Photo by afagen.Sometime in the future, members of the D.C. Council may only serve two consecutive terms, but they’ll get paid a lot more for their troubles.
As part of a broader package of ethics reforms, Councilmember Vincent Orange (D-At Large) today previewed legislation that he’ll introduce this week that would impose term limits on most elected officials and boost the pay of councilmembers, who would be expected to serve on a full-time basis.
In a press conference in which he claimed he was offering a “new deal for the District of Columbia,” Orange presented the case that “new blood” was needed in the ranks of the D.C. Council. As a means to fight what he termed “entrenched incumbency,” Orange’s proposal would limit the mayor, council chair, councilmembers, State Board of Education and Attorney General to two consecutive four-year terms.
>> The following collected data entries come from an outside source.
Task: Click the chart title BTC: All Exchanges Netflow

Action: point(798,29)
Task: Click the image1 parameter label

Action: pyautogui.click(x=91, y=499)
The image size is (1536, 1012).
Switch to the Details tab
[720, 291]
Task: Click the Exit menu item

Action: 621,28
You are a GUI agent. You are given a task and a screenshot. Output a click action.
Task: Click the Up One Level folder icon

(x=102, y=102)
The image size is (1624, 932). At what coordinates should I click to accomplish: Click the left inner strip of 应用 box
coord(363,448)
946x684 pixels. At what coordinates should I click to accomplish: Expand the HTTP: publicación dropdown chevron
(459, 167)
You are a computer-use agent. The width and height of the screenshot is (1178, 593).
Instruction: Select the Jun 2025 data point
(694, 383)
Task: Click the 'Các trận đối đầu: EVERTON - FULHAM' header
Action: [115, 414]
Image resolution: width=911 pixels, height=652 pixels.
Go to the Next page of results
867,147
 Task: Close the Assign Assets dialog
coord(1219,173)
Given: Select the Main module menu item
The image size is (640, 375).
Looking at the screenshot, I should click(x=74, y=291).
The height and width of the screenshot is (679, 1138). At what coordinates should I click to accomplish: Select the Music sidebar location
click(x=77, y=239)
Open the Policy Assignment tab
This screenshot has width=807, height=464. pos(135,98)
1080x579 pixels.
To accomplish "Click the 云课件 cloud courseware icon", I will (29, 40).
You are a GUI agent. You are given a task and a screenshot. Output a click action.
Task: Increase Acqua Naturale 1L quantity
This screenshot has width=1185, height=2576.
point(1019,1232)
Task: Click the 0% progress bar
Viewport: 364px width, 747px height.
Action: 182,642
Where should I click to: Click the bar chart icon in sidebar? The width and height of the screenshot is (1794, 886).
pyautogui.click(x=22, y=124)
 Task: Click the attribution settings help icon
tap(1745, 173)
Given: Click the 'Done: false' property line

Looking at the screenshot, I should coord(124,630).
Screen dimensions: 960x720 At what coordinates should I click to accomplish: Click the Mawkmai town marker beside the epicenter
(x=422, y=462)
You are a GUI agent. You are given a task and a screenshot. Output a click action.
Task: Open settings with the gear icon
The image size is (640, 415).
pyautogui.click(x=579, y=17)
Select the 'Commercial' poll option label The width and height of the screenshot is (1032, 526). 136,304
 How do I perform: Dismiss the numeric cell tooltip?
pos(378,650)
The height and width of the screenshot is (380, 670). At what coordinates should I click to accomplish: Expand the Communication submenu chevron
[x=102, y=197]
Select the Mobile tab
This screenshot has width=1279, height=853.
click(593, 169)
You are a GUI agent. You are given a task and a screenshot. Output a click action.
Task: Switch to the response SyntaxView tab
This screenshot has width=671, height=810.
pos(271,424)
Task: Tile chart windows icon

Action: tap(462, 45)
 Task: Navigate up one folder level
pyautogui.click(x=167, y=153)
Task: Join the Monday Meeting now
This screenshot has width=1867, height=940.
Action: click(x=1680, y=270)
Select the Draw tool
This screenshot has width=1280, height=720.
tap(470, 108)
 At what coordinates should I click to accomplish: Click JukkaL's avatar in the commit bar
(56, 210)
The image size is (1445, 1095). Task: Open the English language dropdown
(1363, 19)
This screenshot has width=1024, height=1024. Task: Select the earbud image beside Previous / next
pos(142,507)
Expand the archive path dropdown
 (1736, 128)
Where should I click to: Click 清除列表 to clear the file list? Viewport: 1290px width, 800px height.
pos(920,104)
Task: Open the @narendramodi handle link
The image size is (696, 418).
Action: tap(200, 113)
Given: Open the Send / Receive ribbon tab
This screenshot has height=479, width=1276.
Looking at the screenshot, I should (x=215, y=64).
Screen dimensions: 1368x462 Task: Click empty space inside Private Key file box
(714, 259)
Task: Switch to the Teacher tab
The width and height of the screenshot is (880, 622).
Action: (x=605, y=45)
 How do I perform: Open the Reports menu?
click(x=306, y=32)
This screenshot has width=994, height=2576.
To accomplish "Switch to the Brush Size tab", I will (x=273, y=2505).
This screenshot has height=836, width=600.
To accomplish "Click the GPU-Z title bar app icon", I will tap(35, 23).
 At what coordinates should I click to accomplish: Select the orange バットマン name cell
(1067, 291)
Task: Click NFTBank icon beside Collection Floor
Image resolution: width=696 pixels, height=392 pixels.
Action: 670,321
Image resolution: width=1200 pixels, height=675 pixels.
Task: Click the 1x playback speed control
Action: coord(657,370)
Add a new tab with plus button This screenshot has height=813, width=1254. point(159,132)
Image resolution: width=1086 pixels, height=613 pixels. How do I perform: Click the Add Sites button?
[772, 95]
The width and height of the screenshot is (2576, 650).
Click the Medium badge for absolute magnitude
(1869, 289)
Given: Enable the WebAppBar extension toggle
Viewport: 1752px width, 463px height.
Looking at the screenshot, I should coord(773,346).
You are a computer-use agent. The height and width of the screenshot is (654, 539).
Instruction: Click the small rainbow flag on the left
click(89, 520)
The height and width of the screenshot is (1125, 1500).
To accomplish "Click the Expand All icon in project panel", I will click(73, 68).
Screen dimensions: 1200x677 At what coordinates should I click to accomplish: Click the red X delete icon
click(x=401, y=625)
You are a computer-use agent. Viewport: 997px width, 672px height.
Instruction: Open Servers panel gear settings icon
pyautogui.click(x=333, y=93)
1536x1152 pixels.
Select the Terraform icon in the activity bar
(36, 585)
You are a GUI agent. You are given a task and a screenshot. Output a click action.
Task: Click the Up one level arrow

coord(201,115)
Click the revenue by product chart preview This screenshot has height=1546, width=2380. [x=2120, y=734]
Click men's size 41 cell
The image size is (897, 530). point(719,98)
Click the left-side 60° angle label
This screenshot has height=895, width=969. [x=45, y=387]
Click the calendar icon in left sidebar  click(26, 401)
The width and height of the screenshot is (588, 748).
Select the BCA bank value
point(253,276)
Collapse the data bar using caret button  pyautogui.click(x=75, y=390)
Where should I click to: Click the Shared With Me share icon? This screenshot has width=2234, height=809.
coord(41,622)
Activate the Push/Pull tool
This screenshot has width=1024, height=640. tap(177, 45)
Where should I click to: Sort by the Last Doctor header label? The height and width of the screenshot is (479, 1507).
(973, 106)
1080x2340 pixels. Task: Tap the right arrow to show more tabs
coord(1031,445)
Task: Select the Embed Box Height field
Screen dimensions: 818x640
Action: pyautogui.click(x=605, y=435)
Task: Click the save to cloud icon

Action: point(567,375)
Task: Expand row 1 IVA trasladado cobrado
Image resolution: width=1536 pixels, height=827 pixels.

The legislation would not apply retroactively, though, sparing councilmembers Jim Graham (D-Ward 1), Jack Evans (D-Ward 2), Mary Cheh (D-Ward 3), Tommy Wells (D-Ward 6), Marion Barry (D-Ward 8), David Catania (I-At Large) and Phil Mendelson (D-At Large), all of whom are serving or have served more than two consecutive terms.
Orange was quick to admit to one seeming contradiction — in 2001, then serving as Ward 5 councilmember, he voted to repeal a 1994 initiative through which 62 percent of D.C. residents voted to impose a two-term limit on elected officials.
On the question of full-time employment and pay, Orange argued that councilmembers should be more highly compensated to account for the part-time jobs they’d be forced to give up. Currently, councilmembers take in over $120,000 yearly, but can hold other jobs; Evans, Cheh, Catania and Michael Brown (I-At Large) maintain outside employment that brings them additional income; in Cheh’s case, over $280,000 in 2010.
Under Orange’s proposal, those outside jobs would go by the wayside, but councilmembers would make $170,000 a year. The pay raise would make local legislators the highest-paid of their municipal colleagues throughout the country, and buck the trend of furloughs and streamlined government in an era of tight municipal finances.
Orange also said he’d be introducing legislation to create a D.C. jobs czar, impose a moratorium on strip clubs in Ward 5 and request that the D.C. Board of Elections and Ethics take religious holidays into account when scheduling elections. (The 2010 April 26 Special Election coincided with the last day of Passover.)
According to Orange, Brown informed him that he was hoping to take all ethics-related proposals and funnel them through the Committee on Government Operations, chaired by Councilmember Muriel Bowser (D-Ward 4). Bowser has said she expects to hold a hearing on the various proposals in October.